What is asked:
Copy the entries from the beginning through the line containing "children (208, 246)", swapping "booking" for "reservation" and changing nothing else. Omit the pictures.

** Begin Items **

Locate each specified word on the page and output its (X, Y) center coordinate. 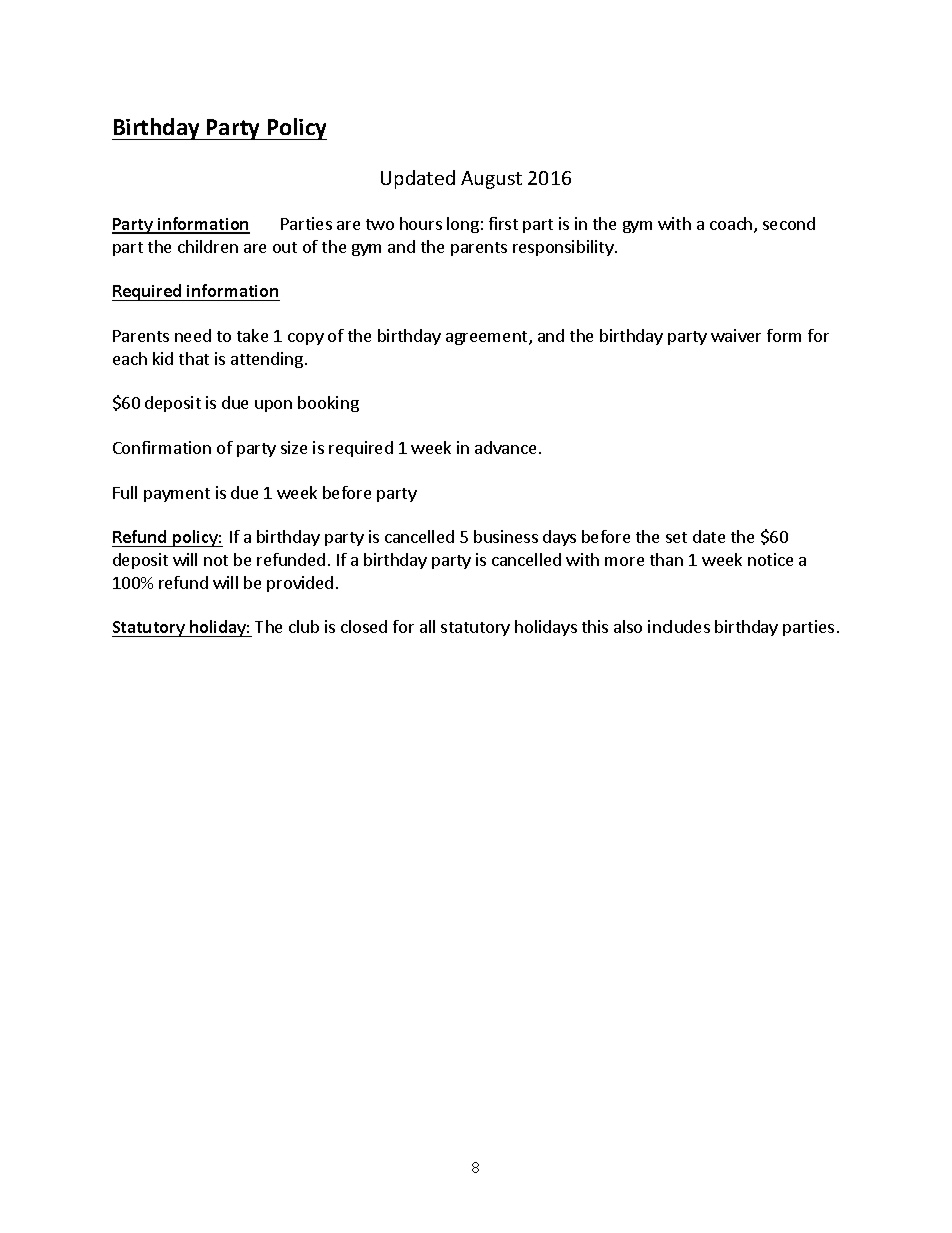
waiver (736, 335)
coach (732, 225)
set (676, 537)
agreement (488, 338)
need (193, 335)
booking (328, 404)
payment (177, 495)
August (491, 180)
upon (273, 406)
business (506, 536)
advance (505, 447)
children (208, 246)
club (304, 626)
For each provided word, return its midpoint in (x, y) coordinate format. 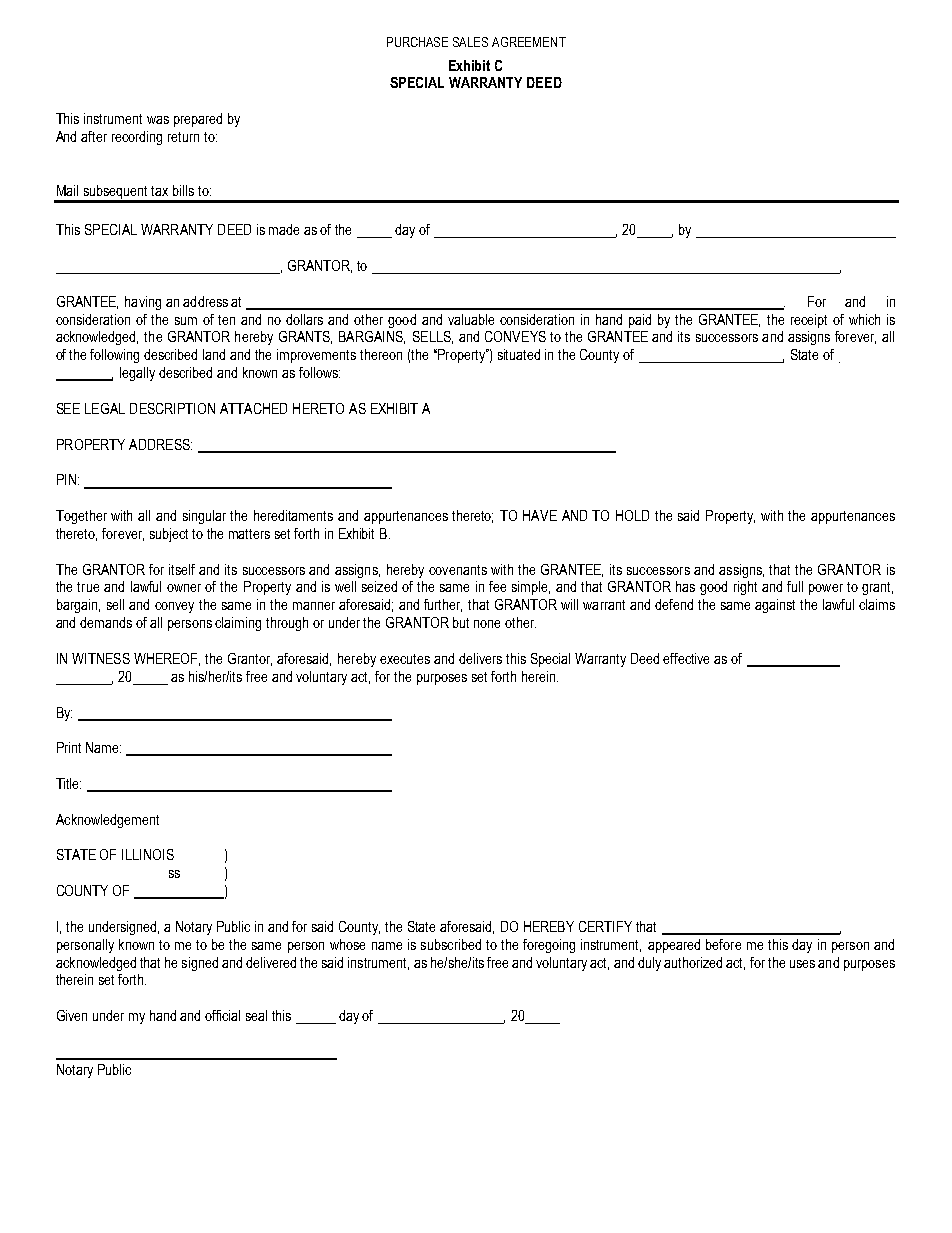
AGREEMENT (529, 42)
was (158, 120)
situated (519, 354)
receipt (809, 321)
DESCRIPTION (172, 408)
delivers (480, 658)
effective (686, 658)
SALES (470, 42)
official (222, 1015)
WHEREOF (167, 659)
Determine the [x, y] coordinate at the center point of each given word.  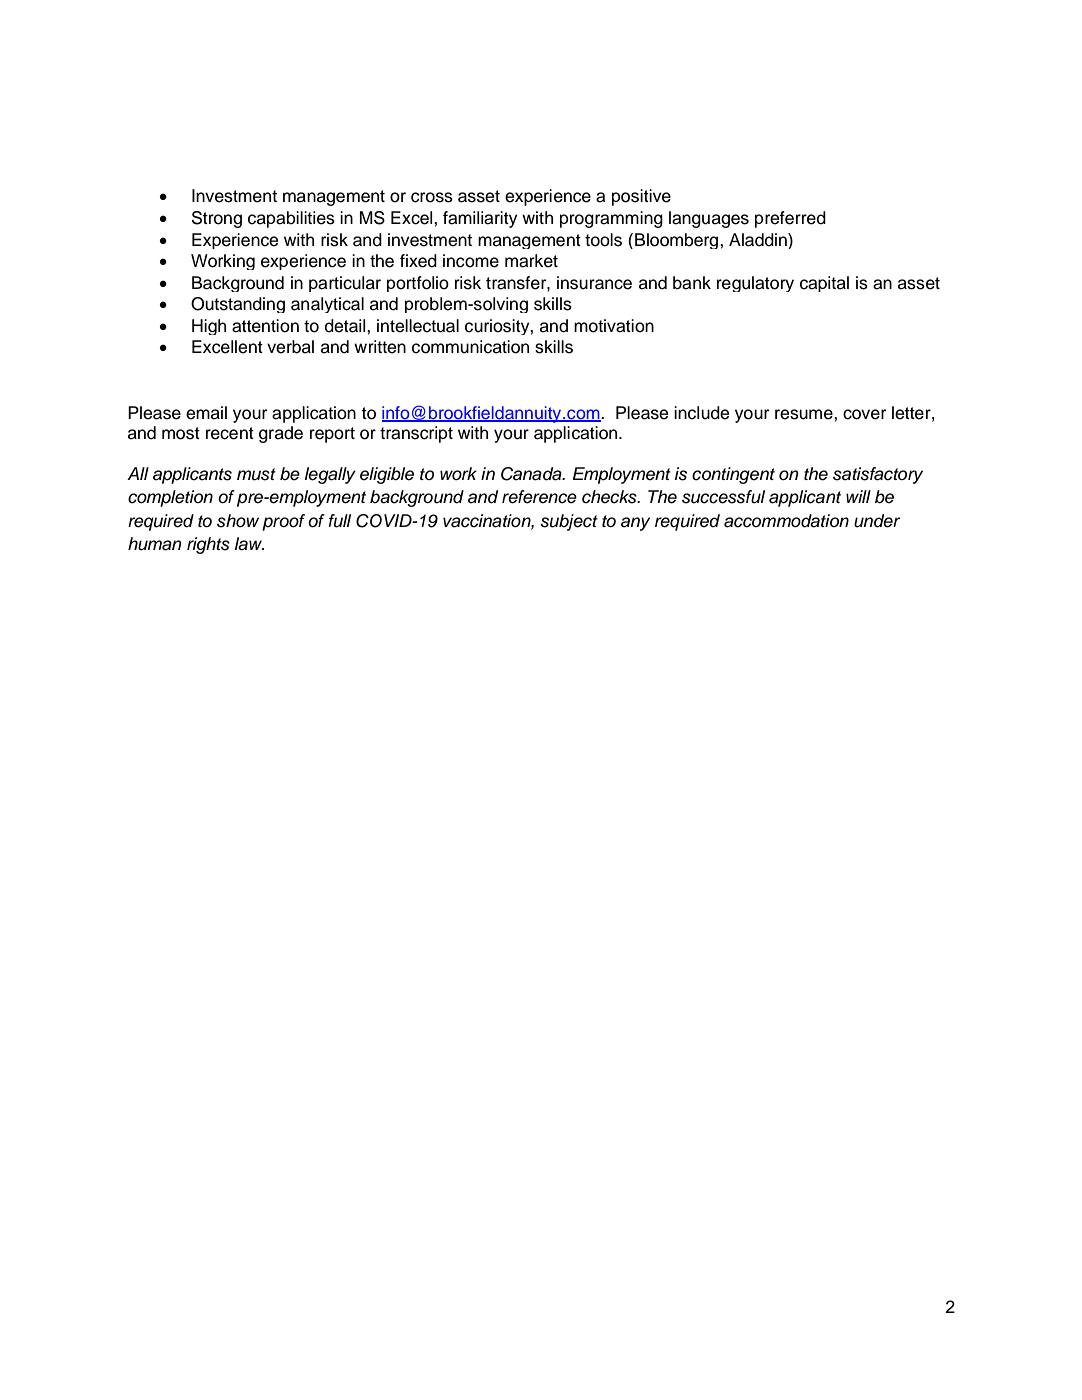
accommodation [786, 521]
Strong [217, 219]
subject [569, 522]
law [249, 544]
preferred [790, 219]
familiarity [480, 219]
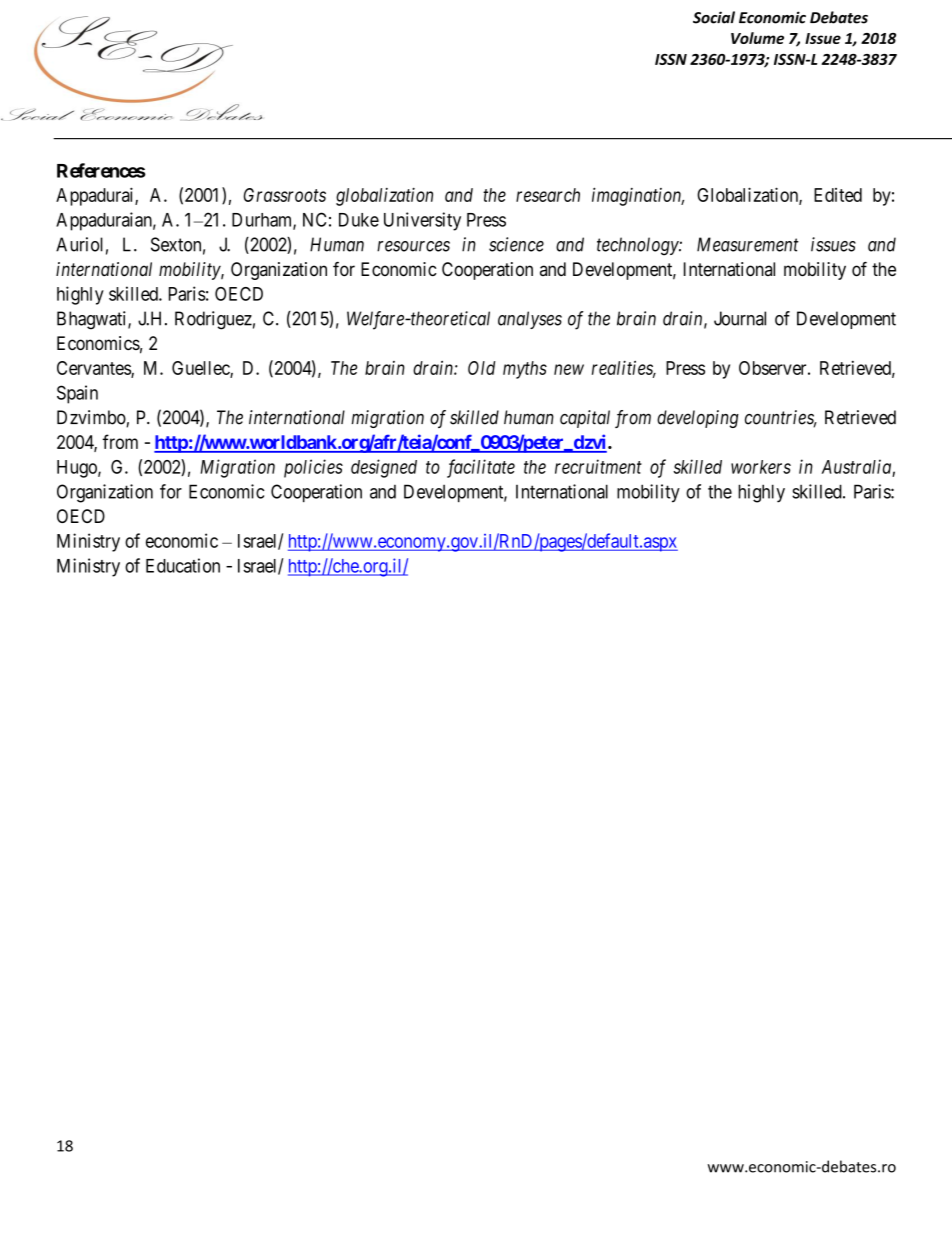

** End Items **

Result below:
Locate each specified word on the page and output its (X, Y) center coordinate. 
waiver (736, 335)
coach (732, 225)
set (676, 537)
agreement (488, 338)
need (193, 335)
reservation (328, 404)
payment (177, 495)
August (491, 180)
upon (273, 406)
business (506, 536)
advance (505, 447)
children (208, 246)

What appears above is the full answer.